Traditional music boxes have a cylinder of pins that, as they turn, pluck the tines of a steel comb that, as they vibrate, make a sound. The principles are similar to that of hammers hitting piano strings, although you’re limited by the size of the cylinder and the notes the comb has been cut to play. The difference between that and MuRo, is that the cylinder has been replaced with several computer-controlled rings.
Each ring has a different number of pins, and can spin around at various speeds, meaning that Muro can play up to 4 beats per second. Plus you’re not limited by the size of the cylinder, since the wheels can spin around to play pretty much anything you want to listen to. And, unlike projects like the XOXX Composer, Muro actually uses a real steel comb rather than outputting to a synthesizer.
That said, you will likely need to use the companion app and the company’s cloud to create a library of tunes to listen to. You can’t simply import an MP3 and hope it’ll play, although the app is apparently compatible with MIDI files. Alternatively, the app offers a composer that will enable you to build your own tunes by selecting notes on a timeline.
In the crowded, and noisy, halls in Computex, it was very hard to hear Muro Box playing the now public-domain Happy Birthday. But you would expect that, in quiet rooms, it would be easier to listen to, and enjoy. On that subject, it’s likely that the company may not enable sharing of tunes, to avoid falling into any hot water with music publishers.

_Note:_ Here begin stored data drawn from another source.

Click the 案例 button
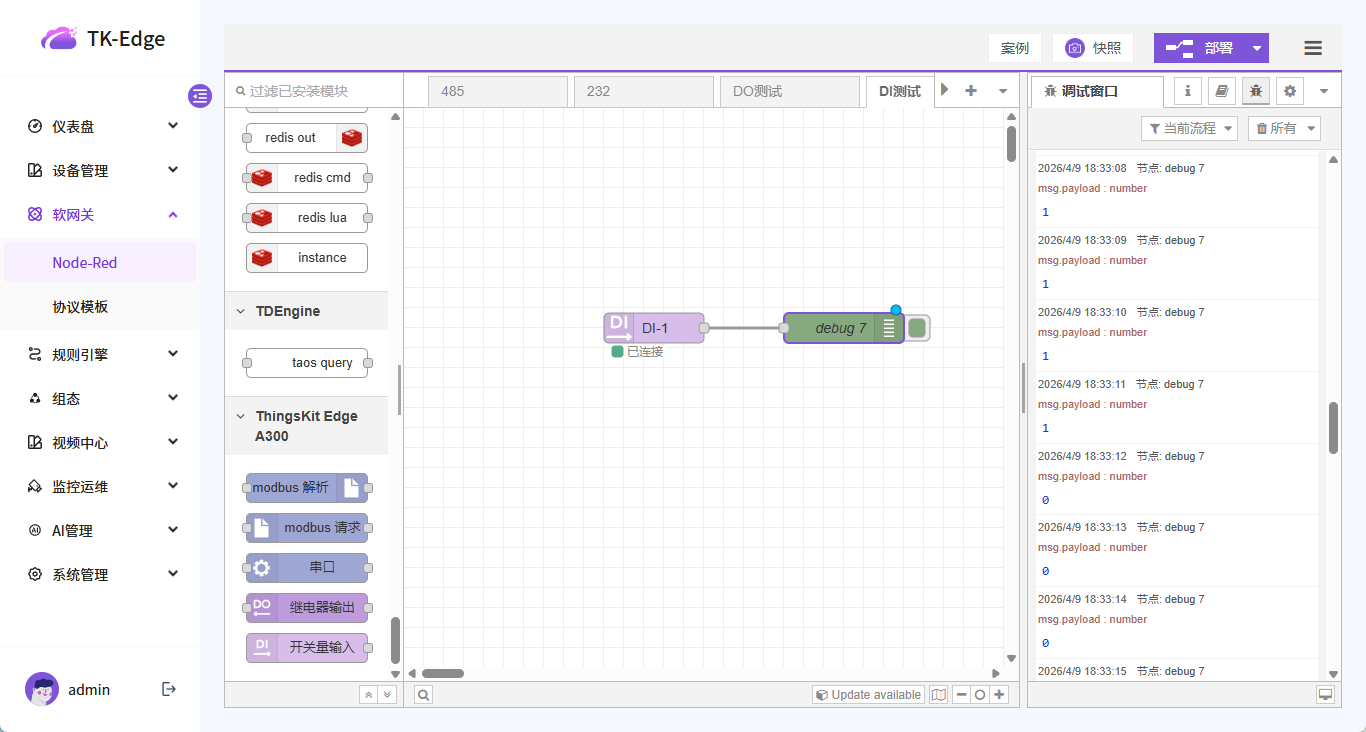This screenshot has width=1366, height=732. coord(1015,48)
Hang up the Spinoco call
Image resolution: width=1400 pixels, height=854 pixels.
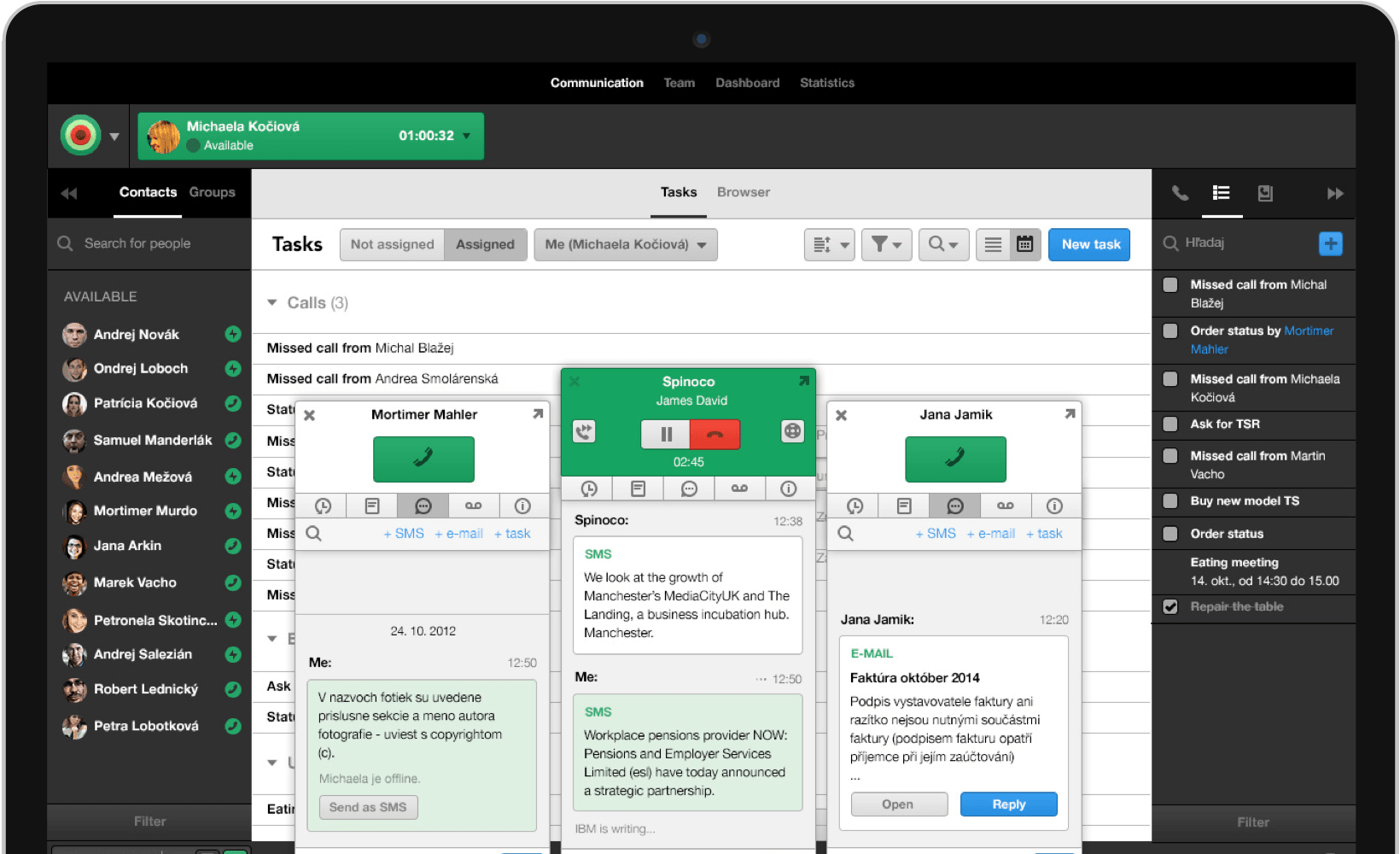pyautogui.click(x=715, y=434)
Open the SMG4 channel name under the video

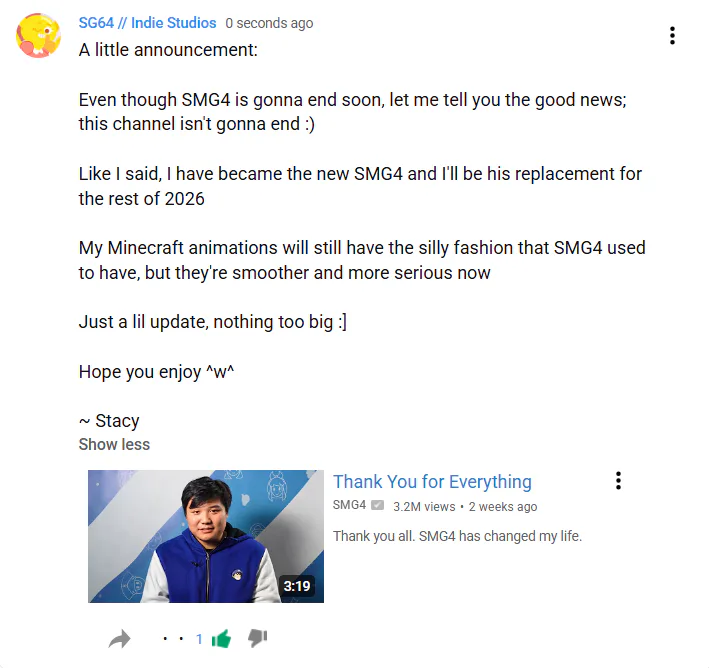[x=349, y=505]
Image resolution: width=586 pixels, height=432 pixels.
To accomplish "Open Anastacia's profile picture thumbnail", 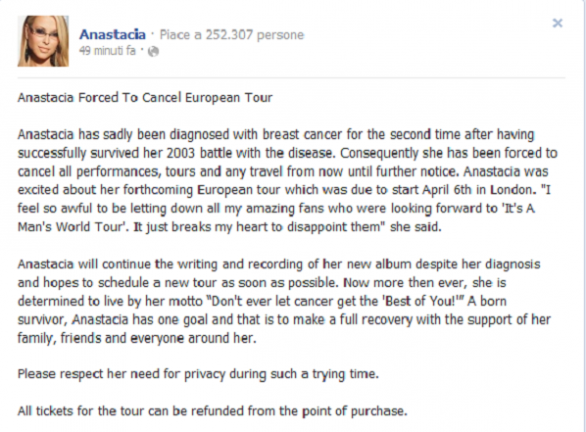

The company recently crowdfunded on (local site) ZecZec, earning NT$2,046,419 ($68,769), close to 350 times the original target. Pre-order price was NT$4,980 ($167) and there are plans to bring the device to the US in future, priced around $200.
At that sort of price, however, you have to wonder how much of a market there will be outside of music box collectors. Certainly, it has some old-world charm, and it certainly offers a quirky way to set a mood, but it’s still a very limited piece of technology.